[Records from a dataset]
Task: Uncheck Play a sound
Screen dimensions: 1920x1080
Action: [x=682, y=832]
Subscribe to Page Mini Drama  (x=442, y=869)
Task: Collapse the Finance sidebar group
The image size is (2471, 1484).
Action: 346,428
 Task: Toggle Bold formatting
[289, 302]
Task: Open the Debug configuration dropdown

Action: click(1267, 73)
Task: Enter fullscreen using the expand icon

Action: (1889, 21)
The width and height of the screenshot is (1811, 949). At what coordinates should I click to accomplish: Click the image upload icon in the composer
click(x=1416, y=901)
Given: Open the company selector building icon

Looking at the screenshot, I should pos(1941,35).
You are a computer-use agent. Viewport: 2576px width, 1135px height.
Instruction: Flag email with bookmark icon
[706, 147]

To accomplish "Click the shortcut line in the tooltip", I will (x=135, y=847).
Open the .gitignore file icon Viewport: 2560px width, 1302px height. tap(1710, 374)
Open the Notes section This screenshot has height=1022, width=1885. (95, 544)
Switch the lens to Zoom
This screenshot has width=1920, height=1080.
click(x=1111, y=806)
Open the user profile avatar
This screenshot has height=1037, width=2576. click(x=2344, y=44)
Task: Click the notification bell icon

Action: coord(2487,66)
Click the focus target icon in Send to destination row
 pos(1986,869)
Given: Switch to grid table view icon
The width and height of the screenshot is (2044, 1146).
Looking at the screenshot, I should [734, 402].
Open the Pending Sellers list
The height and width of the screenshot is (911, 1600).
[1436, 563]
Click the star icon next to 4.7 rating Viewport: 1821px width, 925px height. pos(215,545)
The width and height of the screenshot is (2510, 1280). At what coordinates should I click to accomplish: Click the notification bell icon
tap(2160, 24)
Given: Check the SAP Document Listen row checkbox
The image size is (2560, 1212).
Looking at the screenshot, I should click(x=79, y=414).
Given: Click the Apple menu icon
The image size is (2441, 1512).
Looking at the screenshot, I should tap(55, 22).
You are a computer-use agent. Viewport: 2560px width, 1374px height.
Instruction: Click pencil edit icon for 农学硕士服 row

[Assignment] Repeat every record exactly as written, please.

[Answer to the exercise]
Task: Uncheck Play a sound
Screen dimensions: 1920x1080
Action: [x=682, y=832]
Subscribe to Page Mini Drama  (x=442, y=869)
Task: Collapse the Finance sidebar group
The image size is (2471, 1484).
Action: 346,428
 Task: Toggle Bold formatting
[289, 302]
Task: Open the Debug configuration dropdown

Action: click(1267, 73)
Task: Enter fullscreen using the expand icon

Action: (1889, 21)
The width and height of the screenshot is (1811, 949). At what coordinates should I click to accomplish: Click the image upload icon in the composer
click(x=1416, y=901)
Given: Open the company selector building icon

Looking at the screenshot, I should pos(1941,35).
You are a computer-use agent. Viewport: 2576px width, 1135px height.
Instruction: Flag email with bookmark icon
[706, 147]

To accomplish "Click the shortcut line in the tooltip", I will (x=135, y=847).
Open the .gitignore file icon Viewport: 2560px width, 1302px height. tap(1710, 374)
Open the Notes section This screenshot has height=1022, width=1885. (95, 544)
Switch the lens to Zoom
This screenshot has width=1920, height=1080.
click(x=1111, y=806)
Open the user profile avatar
This screenshot has height=1037, width=2576. click(x=2344, y=44)
Task: Click the notification bell icon

Action: coord(2487,66)
Click the focus target icon in Send to destination row
 pos(1986,869)
Given: Switch to grid table view icon
The width and height of the screenshot is (2044, 1146).
Looking at the screenshot, I should [734, 402].
Open the Pending Sellers list
The height and width of the screenshot is (911, 1600).
[1436, 563]
Click the star icon next to 4.7 rating Viewport: 1821px width, 925px height. pos(215,545)
The width and height of the screenshot is (2510, 1280). At what coordinates should I click to accomplish: Click the notification bell icon
tap(2160, 24)
Given: Check the SAP Document Listen row checkbox
The image size is (2560, 1212).
Looking at the screenshot, I should click(x=79, y=414).
Given: Click the Apple menu icon
The image size is (2441, 1512).
Looking at the screenshot, I should tap(55, 22).
You are a computer-use agent. Viewport: 2560px width, 1374px height.
Instruction: Click pencil edit icon for 农学硕士服 row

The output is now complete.